“The Walking Dead” video game is the first one that I’ve watched someone play in its entirety, and felt enough attachment to enthusiastically complete again. The game’s narrative can be toyed with, and deposits my own psyche into the midst of zombie apocalypse. It’s my decision to chop off someone’s legs to save his life, or leave a woman to fend for herself, or save one teammate over the other. These are not easy choices, and bravo for the game’s designers to have written them in. “Show your stuff,” they say instead of me stating, “Why would that guy save him instead of her!” to the TV screen. With an abundance of zombie movies and shows as well as games, it was also nice to have a pretty original character. What’s offered in this post are personal experiences and collected lessons I hope to use for my own walk on this earth, furthered slightly by the game.
Writers suggest getting inside the head of someone who is completely opposite from your gender, ethnicity, social status, etc. to build an arsenal of personalities and motivations. While the main character is the same race, his life fails to resemble mine. He’s been through quite a lot, especially further in the game, but two more things we do share are absolute compassion for children and a strong will to survive. That joins us with the majority of humanity, just as Tell Tale Games must have planned it. As I (Lee) am hulled off in a police car, something mysterious and evil lurks ahead because it’s too quiet. The driver of the car tries to make small talk, and I get to choose whether to play nice and engage him or tell him where to take his small talk. From the moment our car crashes, I am pitted against monsters called walkers for the rest of the game.
I’m going to re-iterate some takeaway from zombie culture: dead inside and hungry for a former brother’s flesh, stage for survivors to love or hate, a desperate race to carpe diem against the clock, realizing the best in life, and defining humanity. The picture is oh-so ugly, but ridiculously beautiful. What was I doing before all of these life-or-death situations began? Who did I love? Why did I hurt them? Can I attempt a Christ-like errand if the little girl I’m left mothering needs me to die in order to live? Once you’ve placed me in a ten-hour box with these questions, stunning animation, great control, and cinematic effects, I will make time to spend there.

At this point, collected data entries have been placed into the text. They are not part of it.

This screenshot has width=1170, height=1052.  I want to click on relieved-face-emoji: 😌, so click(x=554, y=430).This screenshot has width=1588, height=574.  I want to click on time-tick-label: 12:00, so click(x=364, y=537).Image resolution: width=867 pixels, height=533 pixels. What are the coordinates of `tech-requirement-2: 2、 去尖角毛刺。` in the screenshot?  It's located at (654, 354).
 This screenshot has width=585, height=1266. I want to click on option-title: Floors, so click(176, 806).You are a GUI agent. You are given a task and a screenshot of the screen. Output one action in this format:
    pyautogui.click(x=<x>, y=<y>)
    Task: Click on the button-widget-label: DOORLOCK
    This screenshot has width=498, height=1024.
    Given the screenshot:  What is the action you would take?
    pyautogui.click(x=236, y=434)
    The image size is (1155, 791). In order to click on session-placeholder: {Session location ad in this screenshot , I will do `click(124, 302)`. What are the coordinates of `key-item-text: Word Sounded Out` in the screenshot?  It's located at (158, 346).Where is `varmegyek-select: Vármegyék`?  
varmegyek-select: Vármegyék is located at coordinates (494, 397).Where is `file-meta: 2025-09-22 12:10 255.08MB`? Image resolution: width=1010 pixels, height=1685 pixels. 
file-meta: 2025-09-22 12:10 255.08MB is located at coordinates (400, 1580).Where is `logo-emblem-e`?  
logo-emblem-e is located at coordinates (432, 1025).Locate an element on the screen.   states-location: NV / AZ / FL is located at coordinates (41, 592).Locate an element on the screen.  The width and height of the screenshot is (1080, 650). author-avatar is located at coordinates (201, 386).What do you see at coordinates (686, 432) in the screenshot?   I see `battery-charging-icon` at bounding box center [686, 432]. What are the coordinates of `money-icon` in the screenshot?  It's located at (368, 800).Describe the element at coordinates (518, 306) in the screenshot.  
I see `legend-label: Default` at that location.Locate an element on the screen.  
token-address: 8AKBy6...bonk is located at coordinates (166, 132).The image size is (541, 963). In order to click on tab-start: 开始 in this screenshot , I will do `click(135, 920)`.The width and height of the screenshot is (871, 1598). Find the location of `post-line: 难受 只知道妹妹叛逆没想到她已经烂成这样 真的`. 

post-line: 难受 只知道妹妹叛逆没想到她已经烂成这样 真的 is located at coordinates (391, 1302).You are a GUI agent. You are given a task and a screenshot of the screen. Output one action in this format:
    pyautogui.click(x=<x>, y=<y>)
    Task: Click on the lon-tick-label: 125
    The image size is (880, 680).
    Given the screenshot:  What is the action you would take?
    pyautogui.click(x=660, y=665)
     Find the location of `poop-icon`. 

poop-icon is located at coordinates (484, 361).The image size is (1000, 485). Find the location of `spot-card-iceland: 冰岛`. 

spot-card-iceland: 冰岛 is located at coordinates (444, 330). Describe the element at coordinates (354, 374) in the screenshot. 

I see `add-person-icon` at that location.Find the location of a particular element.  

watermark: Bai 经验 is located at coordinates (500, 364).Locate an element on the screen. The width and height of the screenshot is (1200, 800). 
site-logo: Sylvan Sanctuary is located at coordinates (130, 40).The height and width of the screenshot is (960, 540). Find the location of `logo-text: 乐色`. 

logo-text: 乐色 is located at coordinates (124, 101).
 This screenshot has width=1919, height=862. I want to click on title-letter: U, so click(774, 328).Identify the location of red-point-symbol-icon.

Hanging on the thread between thought and action, every scenario in the game oozes possibility. If I pick up the wrench instead of the saw, will that protect our team later when we’re ambushed? Should I have a drink with the man whose family just died or leave him alone? Much like adventure books, this game runs on the adrenaline of choice. Having so many choices all the time has proven crippling, yet it also frees us to feel more responsible for our destiny. And in the long run since I don’t believe we are responsible for deciding that ultimate destiny, this liberates my conscious even more to do what’s right in a simple video game. I’m holding on to Lee’s righteousness because I know the outcome will be joy, pending the grace he doles out while he’s around. That would make a pre-zombified existence wealthy. And if I choose to play him as a donkey’s crack, well the grace given to him later will make his life worth it.
Having put the controller down, I can meditate on the loveliness that is available for dwelling and attempt to choose a little wiser. Drowning out anger in social media and during traffic will mean a step closer to eternal hospitality and sweet, shimmering forgiveness.